I don’t know when it all unraveled and describing it sometimes I can’t help but laugh my ass off–and I know you would laugh with me. Other people might find it concerning but somewhere along the way, you and I both realized no matter how serious or funny we regarded things, it would remain the same. We could laugh at our pain, and it would still hurt. We could be serious about it, it would still hurt - maybe more. I laugh when I think about how I found out you passed while I was having an active mouse problem in my apartment building so I couldn’t even lay in bed and be depressed correctly. I laugh when I think about our entire team getting let go from work three weeks after we lost you… because if mourning you wasn’t enough, we needed financial issues too.
I laugh when I think about how my relationship fell apart, my roommates seemed to stop talking to me, and my parents stopped contacting all in the same week or two. I laughed at how my life had been in constant crisis for years and I feared being the person where “it’s always something.” So I didn't reach out as I normally would’ve, and I kept to myself and tried to talk to professionals to make sure I was okay. The people who asked knew I was fighting harder than I had ever fought.
I laughed, but I cried probably more than I have. For a month, I could only connect to people who had gone through similar trauma that I did. Six months earlier, they were all strangers and now they are some of my best friends. I’m so thankful you brought them into my life because even in the depths of my darkness, moving forward seemed possible with them. I spent nights consecutively on their couches, crying in between laughing, cuddling with their cats.

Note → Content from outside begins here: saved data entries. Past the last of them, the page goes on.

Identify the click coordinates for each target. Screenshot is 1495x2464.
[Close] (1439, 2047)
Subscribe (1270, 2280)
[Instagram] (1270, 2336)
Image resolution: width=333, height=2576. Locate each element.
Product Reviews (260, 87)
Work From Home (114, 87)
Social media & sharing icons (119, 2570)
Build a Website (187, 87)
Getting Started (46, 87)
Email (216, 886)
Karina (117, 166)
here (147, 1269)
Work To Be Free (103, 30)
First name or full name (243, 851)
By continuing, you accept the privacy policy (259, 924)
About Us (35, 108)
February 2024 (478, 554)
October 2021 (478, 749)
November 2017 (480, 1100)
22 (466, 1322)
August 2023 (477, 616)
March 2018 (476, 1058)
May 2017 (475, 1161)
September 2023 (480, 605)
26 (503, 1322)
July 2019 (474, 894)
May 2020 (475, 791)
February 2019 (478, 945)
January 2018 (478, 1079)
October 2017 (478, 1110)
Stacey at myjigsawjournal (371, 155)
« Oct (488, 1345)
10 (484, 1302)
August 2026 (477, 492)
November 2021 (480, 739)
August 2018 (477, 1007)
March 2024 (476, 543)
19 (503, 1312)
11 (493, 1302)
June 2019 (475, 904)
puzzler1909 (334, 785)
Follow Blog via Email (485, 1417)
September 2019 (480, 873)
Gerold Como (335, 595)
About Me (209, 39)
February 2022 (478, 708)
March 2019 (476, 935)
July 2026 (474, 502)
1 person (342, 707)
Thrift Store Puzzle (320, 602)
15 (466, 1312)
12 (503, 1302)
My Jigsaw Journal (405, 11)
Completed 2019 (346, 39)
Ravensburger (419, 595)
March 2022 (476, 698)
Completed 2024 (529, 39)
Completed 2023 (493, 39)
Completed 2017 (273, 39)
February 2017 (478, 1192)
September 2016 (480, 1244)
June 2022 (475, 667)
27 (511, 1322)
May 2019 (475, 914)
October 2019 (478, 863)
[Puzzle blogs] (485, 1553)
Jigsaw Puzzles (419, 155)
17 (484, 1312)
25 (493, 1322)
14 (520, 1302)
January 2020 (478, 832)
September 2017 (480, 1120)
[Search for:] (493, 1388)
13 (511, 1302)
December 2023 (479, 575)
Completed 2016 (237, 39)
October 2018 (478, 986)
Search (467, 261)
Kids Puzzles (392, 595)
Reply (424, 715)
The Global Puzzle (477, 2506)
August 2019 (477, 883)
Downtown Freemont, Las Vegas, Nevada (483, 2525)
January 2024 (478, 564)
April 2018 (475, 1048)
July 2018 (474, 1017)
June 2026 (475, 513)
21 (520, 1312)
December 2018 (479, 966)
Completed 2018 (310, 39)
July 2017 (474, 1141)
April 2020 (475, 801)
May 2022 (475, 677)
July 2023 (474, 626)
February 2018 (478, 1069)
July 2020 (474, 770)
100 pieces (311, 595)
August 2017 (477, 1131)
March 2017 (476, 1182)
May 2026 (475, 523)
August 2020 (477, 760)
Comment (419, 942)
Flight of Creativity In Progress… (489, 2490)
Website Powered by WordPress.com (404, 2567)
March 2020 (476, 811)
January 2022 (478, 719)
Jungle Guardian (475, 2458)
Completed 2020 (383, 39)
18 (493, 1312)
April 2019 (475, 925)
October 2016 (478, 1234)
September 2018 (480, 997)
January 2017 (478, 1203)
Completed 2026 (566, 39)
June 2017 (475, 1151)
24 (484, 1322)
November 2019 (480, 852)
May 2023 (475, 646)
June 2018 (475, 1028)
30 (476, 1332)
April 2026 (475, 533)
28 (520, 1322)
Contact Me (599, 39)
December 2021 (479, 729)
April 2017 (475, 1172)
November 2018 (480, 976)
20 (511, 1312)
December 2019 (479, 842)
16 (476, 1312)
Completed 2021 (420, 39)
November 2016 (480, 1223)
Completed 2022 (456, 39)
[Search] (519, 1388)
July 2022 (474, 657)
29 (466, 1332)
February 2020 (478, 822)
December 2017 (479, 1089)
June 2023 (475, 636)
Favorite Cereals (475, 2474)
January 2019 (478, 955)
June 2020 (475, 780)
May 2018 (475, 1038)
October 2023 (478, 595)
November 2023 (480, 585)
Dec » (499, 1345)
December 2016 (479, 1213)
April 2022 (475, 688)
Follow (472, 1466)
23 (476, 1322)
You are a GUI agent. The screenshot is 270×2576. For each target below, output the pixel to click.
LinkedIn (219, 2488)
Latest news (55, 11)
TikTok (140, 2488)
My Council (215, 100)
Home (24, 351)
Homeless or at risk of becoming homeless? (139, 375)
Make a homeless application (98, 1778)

I hate to be dramatic, but who knows where I would be if I didn’t have a community that valued supporting one another, validating one another, and making sure we’re all okay. You made people feel so important, heard, and irreplaceable. The way we listen to each other and try to understand one another is unlike anything else I have in my life. We made Avril Heals as a way to bring our daily escapism fantasies to a reality. We wanted to honor you by sharing the joy and healing you gave us with others.